Самый рейнский, он же самый крупный из рейнских городов, Кёльн расположен на полпути между Боденским озером, из которого вытекает судоходный Рейн, и Северным морем, куда он впадает. На берегу первого (под мостом в городе Констанц) находится нулевая отметка реки, на берегу второго, у города Хукван-Холланд, находится последний километровый столб с отметкой «1320». Кёльнский собор расположен между отметками «688» и «689».
От Кёльна начинается регулярное пассажирское судоходство, осуществляемое компанией «Кёльн — Дюссельдорф Рейн — дампфшиффарт», основанной еще в 1853 году на базе двух конкурирующих фирм. Крупнейшие из судов, принадлежащих этой компании, берут на борт до трех тысяч пассажиров. Они оборудованы комфортабельными салонами, ресторанами и даже бассейнами для купания. А вообще-то чего только на Рейне не встретишь! Ходят здесь и наши «Ракеты» на подводных крыльях, и старые колесные «калоши», помнящие еще кайзера, и караваны гигантских барж, но больше всего тут самоходок.
Отчалим же от кёльнской набережной, пройдем под громадным висячим, очень впечатляющим мостом, носящим имя Северина, минуем длинные склады и причалы грузового порта, дебаркадеры разных водноспортивных клубов, выйдем на стрежень, и Рейн распахнет нам зеленые объятия своих берегов. Глубоко зарывается во встречные волны нос нашего корабля. Он как бы сдвигает перед собой толстый слой воды. Натруженно стонет под кормой гребной винт. Невелика наша скорость — четырнадцать — шестнадцать километров в час. И все же мы вскоре обгоняем караван барж. Может показаться, что тот вообще стоит на месте, упираясь кормой толкача в крутую волну. Это, конечно, не так. Судно продвигается вперед, хотя и с большим трудом, скажем, со скоростью пешехода. От Роттердама до Базеля караван доберется за три недели. Хорошая самоходная баржа преодолеет это расстояние за сто семь часов «чистого времени», то есть практически за восемь — десять дней. Зато от Базеля до Роттердама время следования сокращается вдвое!

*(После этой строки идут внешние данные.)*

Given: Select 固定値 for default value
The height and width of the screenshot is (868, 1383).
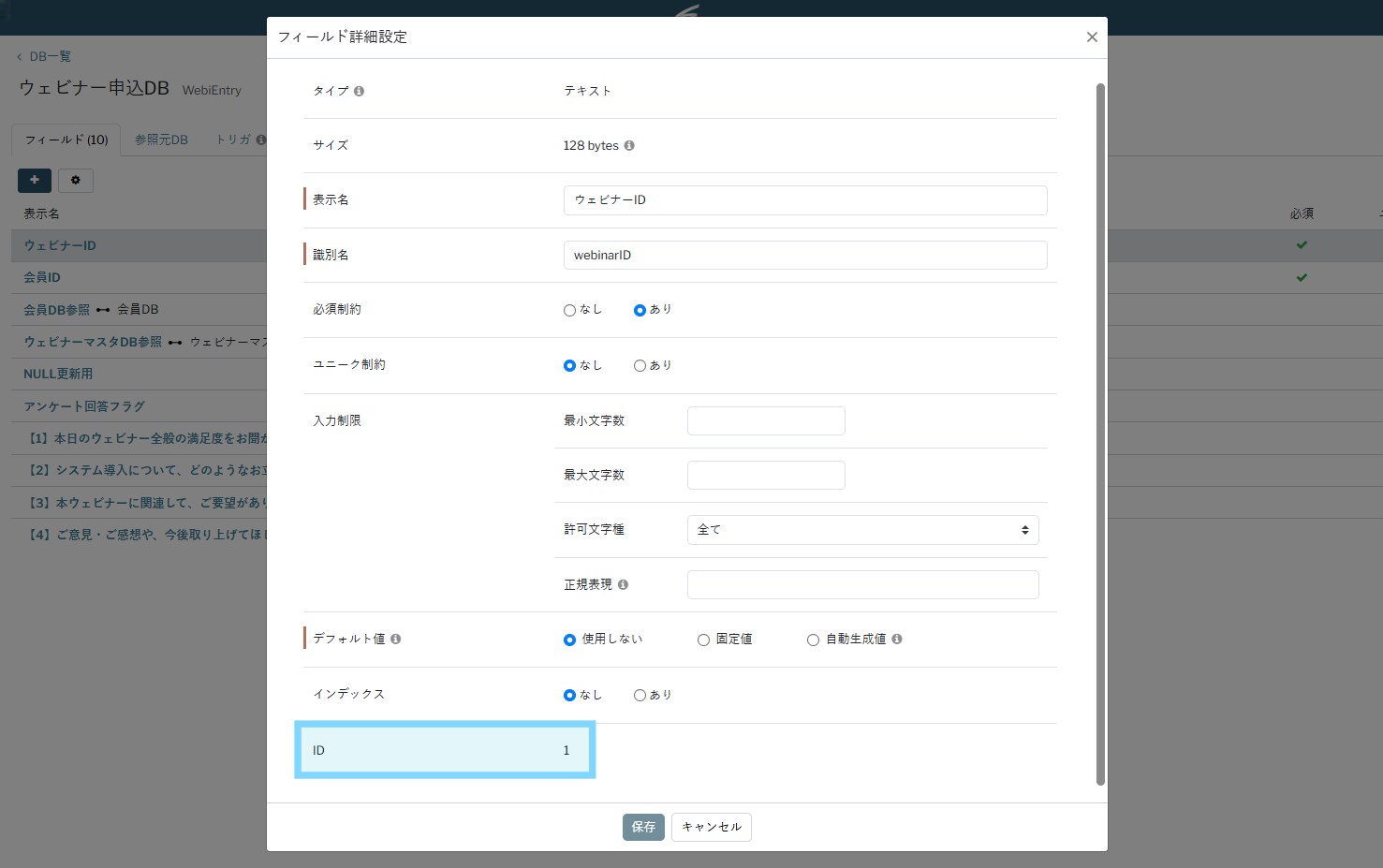Looking at the screenshot, I should tap(703, 640).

Рожденный в горах, Рейн до конца пути своего сохраняет характер горного потока: непостоянство, своенравность, напористость. Естественно, что скорость течения зависит от многих причин: наклона русла, уровня воды, ширины, глубины. В среднем при нормальном уровне воды она колеблется между пятью и семью километрами в час. Но это в среднем! А вот, например, около города Бингена, там, где Рейн пересекает подводная горная гряда, скорость течения удваивается. В относительно недавние времена здесь был водопад. Ликвидировать эту естественную плотину невозможно, поскольку она препятствует слишком быстрой утечке воды из верховьев. Для преодоления этого каменного барьера природа оставила тридцатиметровый переход. Это и есть знаменитая «Бингеновская дыра», наводившая в прошлом ужас на рейнских речников. Она и сейчас еще заставляет их волноваться. Говорят, что при подходе к этому месту жены речников, не покидающие своих мужей в их странствиях, собирают наиболее ценные вещи в чемодан, чтобы в случае аварии захватить их с собой на спасательную шлюпку. Что ж, их можно понять! В половодье скорость течения достигает здесь семи — десяти метров в секунду. Более чем достаточная, чтобы выбросить на камни потерявшее ориентировку и управление судно.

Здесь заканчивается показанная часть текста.